Meiner Ansicht nach besteht momentan die Gefahr, dass bei Deinen Fans ein falscher Eindruck entsteht. Wenn Du plötzlich ganz andere Geschichten erzählst, fragt man sich doch, ob Du selbst überhaupt noch an Sam interessiert bist. Umgekehrt lockst Du jetzt Leser an, die zwar Deine Kurzgeschichten toll finden, mit Sam aber nichts anfangen können.

Wenn das eine reine Werbeaktion für Deine Sam-Bücher sein soll, dann würde ich an Deiner Stelle Spin-Off-Geschichten zur Sam-Reihe schreiben. Die sind für Deine Stammleser interessant und locken die Leser an, die bisher bei Deinen Büchern nicht die Katze im Sack kaufen wollten.

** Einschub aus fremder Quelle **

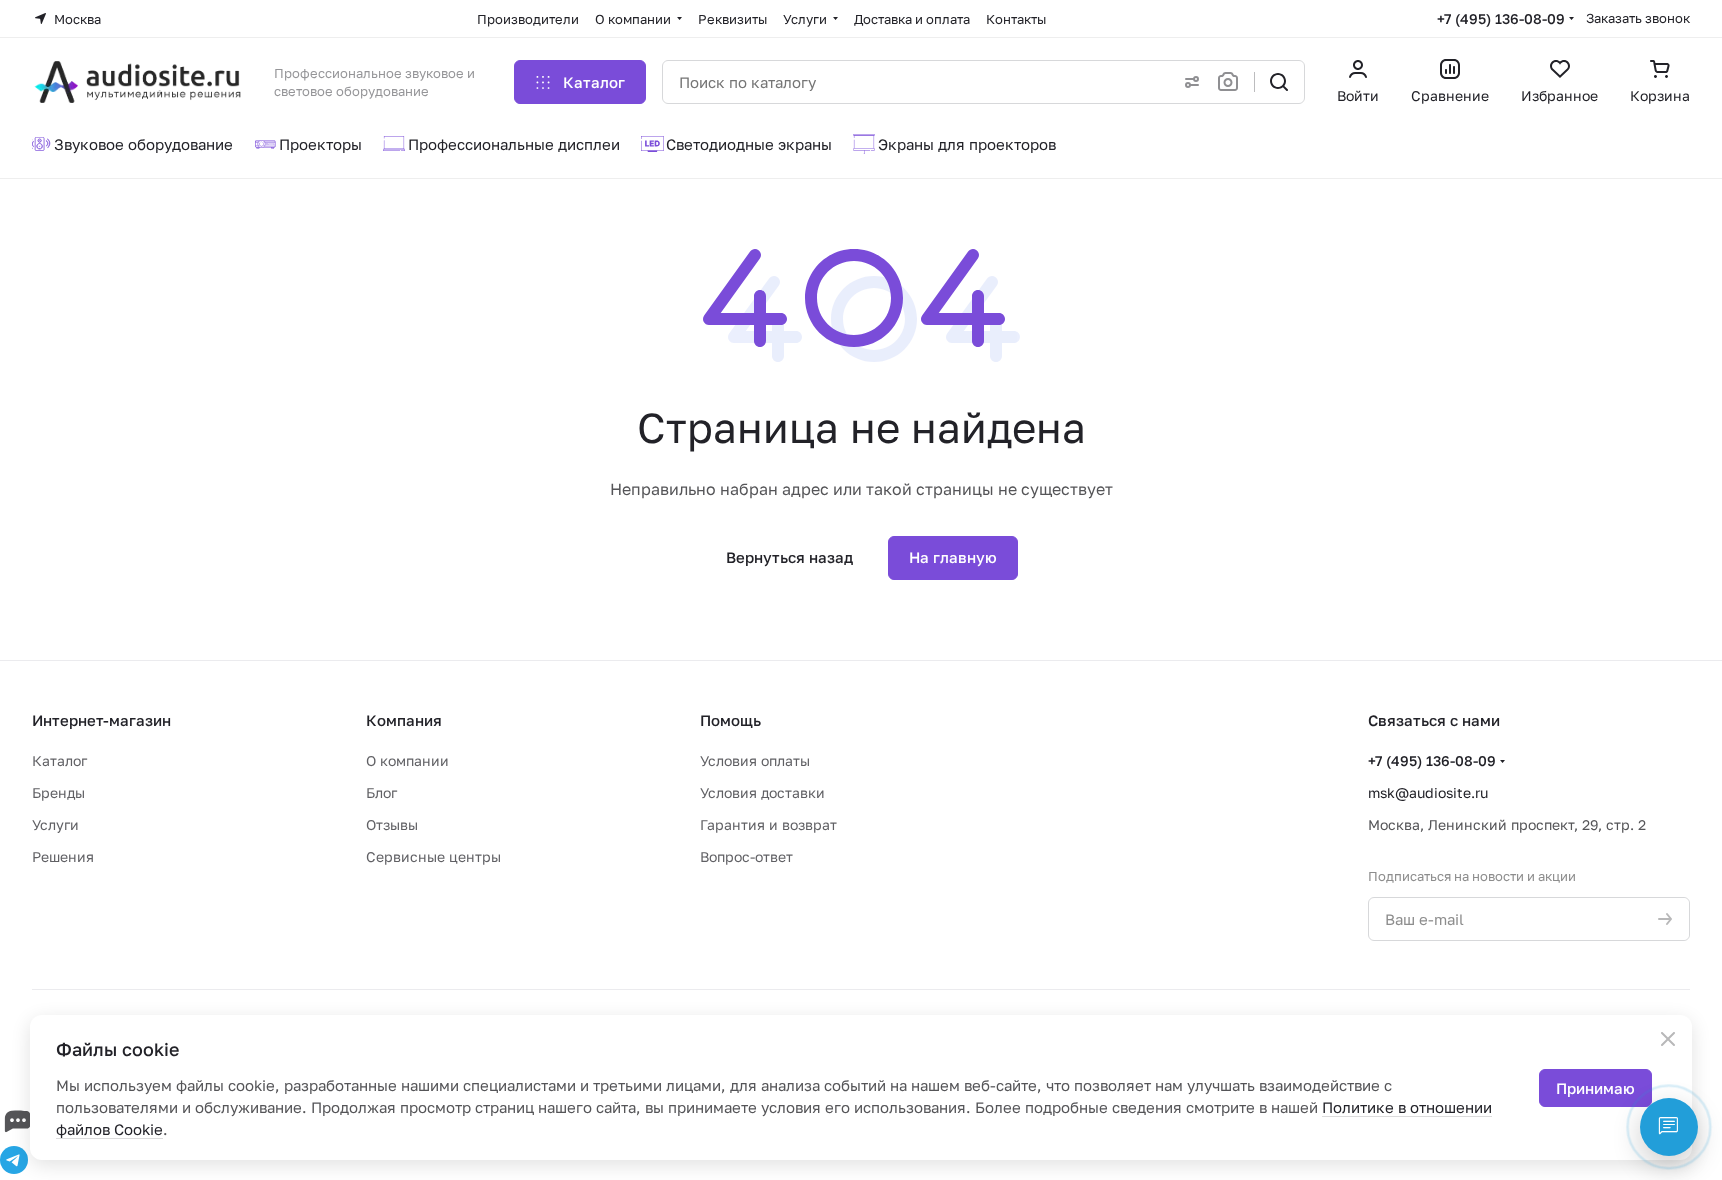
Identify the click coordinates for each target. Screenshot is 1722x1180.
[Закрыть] (1668, 1039)
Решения (63, 856)
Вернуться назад (789, 557)
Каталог (59, 760)
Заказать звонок (1638, 18)
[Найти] (1279, 82)
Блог (381, 792)
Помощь (730, 720)
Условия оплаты (755, 760)
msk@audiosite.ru (1428, 792)
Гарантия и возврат (768, 824)
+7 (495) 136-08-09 (1501, 18)
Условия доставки (762, 792)
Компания (404, 720)
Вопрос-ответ (746, 856)
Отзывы (392, 824)
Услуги (55, 824)
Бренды (58, 792)
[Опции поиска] (1188, 82)
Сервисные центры (433, 856)
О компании (407, 760)
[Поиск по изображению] (1232, 82)
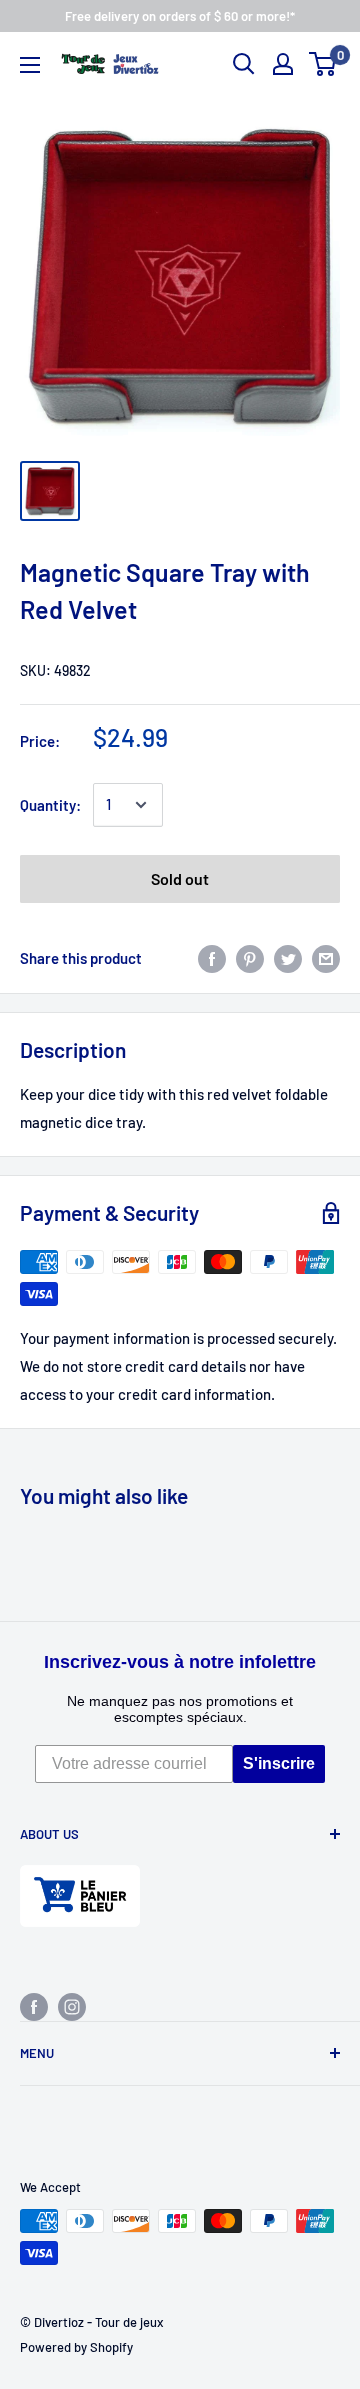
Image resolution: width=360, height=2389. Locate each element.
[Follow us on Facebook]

Wenn Du Dir jedoch neben Deiner Sam-Reihe einen Namen in einem anderen Genre machen willst, dann kannst Du natürlich auch ganz andere Themen wählen. Allerdings sehe ich die o.g. Gefahr. Wenn man zu viele Dinge parallel und durcheinander betreibt, kann das auch nach hinten losgehen. Ich würde an Deiner Stelle die Sam-Reihe beenden und danach eventuell etwas Neues ausprobieren.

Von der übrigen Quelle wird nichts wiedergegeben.